1. Department of Veterinary Basic Sciences, The Royal Veterinary College, Hatfield, Herts AL9 7TA, UK
2. Department of Biomedical Engineering, Cleveland Clinic Foundation, 9500 Euclid Avenue, Cleveland, Ohio 44195, USA

Correspondence to: Alan M. Wilson¹ Correspondence and requests for materials should be addressed to A.M.W. (e-mail: Email: awilson@rvc.ac.uk).

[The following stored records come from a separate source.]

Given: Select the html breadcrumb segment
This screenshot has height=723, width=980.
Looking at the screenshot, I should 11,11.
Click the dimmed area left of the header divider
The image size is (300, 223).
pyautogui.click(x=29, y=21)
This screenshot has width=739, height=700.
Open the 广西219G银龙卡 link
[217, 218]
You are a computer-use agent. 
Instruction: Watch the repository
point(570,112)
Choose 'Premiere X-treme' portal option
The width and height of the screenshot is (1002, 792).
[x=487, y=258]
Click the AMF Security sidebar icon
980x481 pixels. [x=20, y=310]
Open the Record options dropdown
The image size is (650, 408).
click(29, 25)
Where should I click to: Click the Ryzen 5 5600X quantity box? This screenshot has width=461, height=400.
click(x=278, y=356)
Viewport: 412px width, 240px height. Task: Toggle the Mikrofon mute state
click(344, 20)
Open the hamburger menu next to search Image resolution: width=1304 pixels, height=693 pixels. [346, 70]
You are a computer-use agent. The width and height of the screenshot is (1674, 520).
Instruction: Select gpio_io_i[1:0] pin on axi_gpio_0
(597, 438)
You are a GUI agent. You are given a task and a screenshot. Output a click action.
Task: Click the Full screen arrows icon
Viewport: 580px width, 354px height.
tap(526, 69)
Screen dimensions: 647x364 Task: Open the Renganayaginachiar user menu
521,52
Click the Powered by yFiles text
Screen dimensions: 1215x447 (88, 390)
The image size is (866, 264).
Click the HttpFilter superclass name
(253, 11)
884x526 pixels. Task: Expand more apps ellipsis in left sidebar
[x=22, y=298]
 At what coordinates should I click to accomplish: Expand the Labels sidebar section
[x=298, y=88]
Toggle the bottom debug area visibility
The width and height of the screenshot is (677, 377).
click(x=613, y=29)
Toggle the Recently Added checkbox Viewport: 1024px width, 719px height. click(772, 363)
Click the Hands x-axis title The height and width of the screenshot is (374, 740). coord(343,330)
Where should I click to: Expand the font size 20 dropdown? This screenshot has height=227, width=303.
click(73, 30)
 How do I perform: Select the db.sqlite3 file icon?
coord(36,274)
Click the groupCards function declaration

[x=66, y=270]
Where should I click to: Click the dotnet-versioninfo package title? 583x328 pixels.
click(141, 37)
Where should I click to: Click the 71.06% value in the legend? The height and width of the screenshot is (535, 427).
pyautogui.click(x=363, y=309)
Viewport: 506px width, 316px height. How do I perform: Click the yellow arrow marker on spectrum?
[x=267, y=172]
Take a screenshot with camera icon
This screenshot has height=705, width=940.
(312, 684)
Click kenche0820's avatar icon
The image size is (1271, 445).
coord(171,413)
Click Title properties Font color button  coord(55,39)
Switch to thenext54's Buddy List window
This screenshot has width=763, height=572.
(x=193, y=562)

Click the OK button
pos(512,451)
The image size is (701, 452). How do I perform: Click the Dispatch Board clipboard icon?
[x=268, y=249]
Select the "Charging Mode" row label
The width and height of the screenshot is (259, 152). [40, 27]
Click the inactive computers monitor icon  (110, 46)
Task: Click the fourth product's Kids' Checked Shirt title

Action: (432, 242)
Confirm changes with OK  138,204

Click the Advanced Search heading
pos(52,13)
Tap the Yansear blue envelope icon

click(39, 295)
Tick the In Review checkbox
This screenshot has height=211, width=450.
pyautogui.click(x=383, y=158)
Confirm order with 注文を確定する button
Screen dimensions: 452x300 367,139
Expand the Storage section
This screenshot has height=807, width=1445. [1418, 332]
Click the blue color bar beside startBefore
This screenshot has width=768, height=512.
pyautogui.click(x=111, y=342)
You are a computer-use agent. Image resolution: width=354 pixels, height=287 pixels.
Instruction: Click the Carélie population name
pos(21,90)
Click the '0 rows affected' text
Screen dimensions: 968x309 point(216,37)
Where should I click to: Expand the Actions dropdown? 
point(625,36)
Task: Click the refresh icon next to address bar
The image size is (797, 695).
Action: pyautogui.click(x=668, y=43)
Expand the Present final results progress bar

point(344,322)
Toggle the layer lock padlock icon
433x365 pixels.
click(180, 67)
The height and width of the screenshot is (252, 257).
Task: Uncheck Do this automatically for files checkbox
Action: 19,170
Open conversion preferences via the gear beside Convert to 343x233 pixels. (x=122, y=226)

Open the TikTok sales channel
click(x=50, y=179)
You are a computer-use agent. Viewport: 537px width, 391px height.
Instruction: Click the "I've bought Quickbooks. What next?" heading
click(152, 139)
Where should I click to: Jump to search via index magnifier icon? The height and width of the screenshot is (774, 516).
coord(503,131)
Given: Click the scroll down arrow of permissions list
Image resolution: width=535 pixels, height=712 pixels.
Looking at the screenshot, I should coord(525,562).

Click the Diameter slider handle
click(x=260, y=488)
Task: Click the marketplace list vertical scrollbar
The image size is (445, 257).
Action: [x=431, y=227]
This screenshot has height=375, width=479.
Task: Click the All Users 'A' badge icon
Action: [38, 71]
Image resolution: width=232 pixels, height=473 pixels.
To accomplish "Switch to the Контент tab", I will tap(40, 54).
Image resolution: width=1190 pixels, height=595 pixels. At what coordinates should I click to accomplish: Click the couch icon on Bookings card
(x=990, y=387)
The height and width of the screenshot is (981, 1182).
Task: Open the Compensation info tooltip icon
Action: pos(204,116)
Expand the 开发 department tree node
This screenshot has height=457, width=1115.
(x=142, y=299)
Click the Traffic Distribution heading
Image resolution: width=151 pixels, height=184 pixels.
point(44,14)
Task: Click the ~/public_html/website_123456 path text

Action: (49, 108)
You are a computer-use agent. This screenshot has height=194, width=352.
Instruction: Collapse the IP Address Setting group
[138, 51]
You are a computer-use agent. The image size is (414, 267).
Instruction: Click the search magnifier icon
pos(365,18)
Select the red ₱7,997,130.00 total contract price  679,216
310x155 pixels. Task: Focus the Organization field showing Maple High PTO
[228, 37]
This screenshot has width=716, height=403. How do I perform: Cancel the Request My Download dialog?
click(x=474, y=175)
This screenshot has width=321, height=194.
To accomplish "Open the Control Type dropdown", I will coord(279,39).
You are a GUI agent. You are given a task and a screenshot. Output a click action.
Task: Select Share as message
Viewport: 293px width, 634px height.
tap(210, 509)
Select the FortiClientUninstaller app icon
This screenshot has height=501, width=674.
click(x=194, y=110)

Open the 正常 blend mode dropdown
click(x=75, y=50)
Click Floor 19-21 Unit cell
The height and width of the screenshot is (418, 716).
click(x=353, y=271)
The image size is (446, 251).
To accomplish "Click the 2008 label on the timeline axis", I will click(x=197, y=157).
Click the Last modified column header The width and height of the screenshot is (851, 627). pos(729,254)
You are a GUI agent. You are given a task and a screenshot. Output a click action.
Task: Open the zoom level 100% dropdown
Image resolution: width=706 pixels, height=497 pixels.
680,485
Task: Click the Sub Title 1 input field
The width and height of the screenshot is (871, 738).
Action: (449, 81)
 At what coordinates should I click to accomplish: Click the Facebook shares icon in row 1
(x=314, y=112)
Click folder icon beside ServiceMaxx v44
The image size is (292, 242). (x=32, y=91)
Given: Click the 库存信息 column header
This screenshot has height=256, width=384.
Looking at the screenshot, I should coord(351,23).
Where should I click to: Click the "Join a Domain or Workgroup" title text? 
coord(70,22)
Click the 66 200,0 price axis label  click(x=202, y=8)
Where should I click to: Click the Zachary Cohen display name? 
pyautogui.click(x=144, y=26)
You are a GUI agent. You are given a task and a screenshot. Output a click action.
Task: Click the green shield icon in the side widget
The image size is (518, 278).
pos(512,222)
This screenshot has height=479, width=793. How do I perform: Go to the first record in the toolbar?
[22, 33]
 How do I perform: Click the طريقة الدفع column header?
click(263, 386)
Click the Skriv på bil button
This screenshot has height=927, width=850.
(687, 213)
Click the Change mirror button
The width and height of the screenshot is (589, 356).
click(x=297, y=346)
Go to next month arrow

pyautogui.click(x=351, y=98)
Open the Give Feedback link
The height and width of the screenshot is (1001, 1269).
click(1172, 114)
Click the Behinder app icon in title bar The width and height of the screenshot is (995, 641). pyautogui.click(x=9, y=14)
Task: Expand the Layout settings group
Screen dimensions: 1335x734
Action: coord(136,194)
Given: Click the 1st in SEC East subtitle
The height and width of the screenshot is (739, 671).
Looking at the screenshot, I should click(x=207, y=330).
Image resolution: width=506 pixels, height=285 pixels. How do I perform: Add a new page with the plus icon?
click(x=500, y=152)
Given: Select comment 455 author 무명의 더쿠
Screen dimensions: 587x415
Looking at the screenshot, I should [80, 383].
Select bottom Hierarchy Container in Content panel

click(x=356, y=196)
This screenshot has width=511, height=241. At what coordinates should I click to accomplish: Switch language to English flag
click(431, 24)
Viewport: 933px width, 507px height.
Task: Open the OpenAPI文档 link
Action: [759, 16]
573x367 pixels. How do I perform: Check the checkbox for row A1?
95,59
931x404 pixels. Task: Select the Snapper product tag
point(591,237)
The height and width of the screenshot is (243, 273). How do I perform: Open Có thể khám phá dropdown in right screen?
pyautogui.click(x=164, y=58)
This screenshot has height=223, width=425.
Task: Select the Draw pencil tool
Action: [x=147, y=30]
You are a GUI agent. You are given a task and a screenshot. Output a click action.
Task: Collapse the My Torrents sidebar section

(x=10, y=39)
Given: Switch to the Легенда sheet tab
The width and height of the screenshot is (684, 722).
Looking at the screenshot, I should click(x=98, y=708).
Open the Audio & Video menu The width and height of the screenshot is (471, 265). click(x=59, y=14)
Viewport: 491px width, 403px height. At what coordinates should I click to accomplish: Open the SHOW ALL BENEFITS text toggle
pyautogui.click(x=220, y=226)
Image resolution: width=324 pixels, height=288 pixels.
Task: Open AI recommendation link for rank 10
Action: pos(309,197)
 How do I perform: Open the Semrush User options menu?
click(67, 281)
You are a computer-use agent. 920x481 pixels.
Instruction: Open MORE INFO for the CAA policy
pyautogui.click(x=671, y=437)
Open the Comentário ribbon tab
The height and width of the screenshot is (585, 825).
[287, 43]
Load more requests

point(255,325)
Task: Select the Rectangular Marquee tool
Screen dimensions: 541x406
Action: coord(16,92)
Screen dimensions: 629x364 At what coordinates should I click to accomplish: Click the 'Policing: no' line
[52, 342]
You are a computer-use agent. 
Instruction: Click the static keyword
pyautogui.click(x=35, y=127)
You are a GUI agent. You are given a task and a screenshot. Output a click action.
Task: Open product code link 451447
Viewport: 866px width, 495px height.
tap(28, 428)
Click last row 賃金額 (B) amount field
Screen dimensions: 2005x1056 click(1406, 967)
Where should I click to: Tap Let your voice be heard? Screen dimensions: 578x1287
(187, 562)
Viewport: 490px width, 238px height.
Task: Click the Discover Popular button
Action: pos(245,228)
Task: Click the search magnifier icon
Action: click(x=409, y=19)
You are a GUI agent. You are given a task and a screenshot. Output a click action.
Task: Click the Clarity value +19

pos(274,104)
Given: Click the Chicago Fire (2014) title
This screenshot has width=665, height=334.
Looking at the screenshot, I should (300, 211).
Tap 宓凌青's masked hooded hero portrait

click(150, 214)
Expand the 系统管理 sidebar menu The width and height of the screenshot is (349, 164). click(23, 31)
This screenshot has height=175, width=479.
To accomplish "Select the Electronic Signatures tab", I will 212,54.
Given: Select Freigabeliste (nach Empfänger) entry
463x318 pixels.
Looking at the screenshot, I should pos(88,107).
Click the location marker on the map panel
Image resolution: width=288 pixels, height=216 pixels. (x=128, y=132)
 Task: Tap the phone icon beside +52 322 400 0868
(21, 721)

The muscular work of galloping in horses is halved by storing and returning elastic strain energy in spring-like muscle–tendon units^{1, 2}.These make the legs act like a child's pogo stick that is tuned to stretch and recoil at 2.5 strides per second. This mechanism is optimized by unique musculoskeletal adaptations: the digital flexor muscles have extremely short fibres and significant passive properties, whereas the tendons are very long and span several joints^{3, 4}. Length change occurs by a stretching of the spring-like digital flexor tendons rather than through energetically expensive length changes in the muscle⁵. Despite being apparently redundant for such a mechanism⁵, the muscle fibres in the digital flexors are well developed. Here we show that the mechanical arrangement of the elastic leg permits it to vibrate at a higher frequency of 30–40 Hz that could cause fatigue damage to tendon and bone. Furthermore, we show that the digital flexor muscles have minimal ability to contribute to or regulate significantly the 2.5-Hz cycle of movement, but are ideally arranged to damp these high-frequency oscillations in the limb.